Tuesday, March 31, 2020

Rent strikes called as class war breaks into the open

Activists in many cities are calling on tenants to withhold their April rent payments tomorrow.  Given the number of people who have lost their jobs in the past month, this could catch fire.

From what I can see, Canada has taken a more generous approach to supporting working people than has the US, where they're trying a more trickle-down approach; bail out the rich again, and let the benefits make their way to workers as the economy returns to "normal."

The question we should be asking is, how sound is it to have that supposed normalcy as our goal? The pandemic is giving us an opportunity to reevaluate the status quo. For renters in many cities in both Canada and the US, the status quo has clearly been failing for many years. This is because rental housing has become a commodity instead of a human right.

For almost fifty years after WWll our federal government was active in funding and promoting social housing. By the turn of the 21st century, that was over, having succumbed to the belief that the private sector will meet the need, because as we all know, the private sector is more "efficient."

What should be obvious is that the private sector is called that because it operates with private capital and therefore requires a return on investment.
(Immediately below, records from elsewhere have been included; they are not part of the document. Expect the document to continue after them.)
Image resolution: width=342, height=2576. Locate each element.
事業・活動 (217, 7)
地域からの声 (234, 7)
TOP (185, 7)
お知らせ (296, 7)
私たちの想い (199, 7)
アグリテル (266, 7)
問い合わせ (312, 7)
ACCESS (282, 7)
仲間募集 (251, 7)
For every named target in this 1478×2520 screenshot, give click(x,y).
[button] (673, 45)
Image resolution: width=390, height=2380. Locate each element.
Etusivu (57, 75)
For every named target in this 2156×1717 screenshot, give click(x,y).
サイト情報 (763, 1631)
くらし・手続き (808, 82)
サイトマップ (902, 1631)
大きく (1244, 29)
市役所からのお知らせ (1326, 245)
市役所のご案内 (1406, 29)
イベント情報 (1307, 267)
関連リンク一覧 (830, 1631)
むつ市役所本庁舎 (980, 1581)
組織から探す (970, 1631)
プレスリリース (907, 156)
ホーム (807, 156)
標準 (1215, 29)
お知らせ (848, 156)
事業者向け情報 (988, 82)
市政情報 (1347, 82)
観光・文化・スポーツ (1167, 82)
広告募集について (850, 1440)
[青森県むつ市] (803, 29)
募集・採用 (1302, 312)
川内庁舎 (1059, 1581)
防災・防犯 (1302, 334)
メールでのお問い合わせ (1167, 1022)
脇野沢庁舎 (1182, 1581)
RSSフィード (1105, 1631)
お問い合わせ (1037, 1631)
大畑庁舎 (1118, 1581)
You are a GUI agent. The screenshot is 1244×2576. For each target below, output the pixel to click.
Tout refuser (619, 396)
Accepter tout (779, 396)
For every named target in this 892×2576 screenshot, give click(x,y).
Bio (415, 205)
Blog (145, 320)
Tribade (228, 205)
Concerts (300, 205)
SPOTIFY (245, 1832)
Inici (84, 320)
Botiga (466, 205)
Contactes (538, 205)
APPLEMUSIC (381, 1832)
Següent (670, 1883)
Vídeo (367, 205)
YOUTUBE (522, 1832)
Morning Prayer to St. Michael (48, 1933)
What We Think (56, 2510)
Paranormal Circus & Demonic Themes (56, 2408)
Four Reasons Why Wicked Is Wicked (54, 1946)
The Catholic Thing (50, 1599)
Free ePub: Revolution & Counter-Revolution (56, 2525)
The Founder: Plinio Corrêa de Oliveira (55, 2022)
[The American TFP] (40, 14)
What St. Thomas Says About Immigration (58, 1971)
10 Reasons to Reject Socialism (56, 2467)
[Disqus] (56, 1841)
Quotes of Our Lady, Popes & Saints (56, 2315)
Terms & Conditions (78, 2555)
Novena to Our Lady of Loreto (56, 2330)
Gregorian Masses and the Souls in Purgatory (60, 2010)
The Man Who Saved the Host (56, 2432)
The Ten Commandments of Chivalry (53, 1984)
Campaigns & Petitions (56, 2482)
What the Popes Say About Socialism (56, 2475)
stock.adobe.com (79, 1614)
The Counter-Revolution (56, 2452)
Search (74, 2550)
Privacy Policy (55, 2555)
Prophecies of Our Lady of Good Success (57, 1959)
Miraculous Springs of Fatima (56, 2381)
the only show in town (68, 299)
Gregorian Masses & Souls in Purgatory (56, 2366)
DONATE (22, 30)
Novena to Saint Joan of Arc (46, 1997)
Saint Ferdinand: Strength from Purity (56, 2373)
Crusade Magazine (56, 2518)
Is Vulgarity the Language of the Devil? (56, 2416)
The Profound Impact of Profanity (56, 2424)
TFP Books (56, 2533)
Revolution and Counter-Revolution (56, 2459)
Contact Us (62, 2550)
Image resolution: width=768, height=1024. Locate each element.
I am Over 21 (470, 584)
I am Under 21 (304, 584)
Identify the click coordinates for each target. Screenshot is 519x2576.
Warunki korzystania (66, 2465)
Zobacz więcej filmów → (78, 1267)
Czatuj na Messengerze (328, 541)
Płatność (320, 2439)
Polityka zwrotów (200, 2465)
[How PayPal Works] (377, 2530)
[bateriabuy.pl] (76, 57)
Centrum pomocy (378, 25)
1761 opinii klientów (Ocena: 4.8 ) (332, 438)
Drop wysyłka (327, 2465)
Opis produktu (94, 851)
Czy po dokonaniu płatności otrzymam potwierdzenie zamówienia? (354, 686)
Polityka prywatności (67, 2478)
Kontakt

There's no incentive to build housing for people with little or no money. With wages mostly stagnant for the past forty years, and no new construction of rental for the last twenty, we've gradually allowed a housing crisis to overtake us.

This is an opportunity to revisit our housing policy. Government needs to return to social housing in a meaningful way. Let the private sector do what it does well; build luxury housing for those who can afford it.

Those who can't, still have the right to safe and secure housing. Expecting the private sector to deliver
affordable housing is like expecting your pregnant cat to deliver a baby elephant - it ain't gonna happen.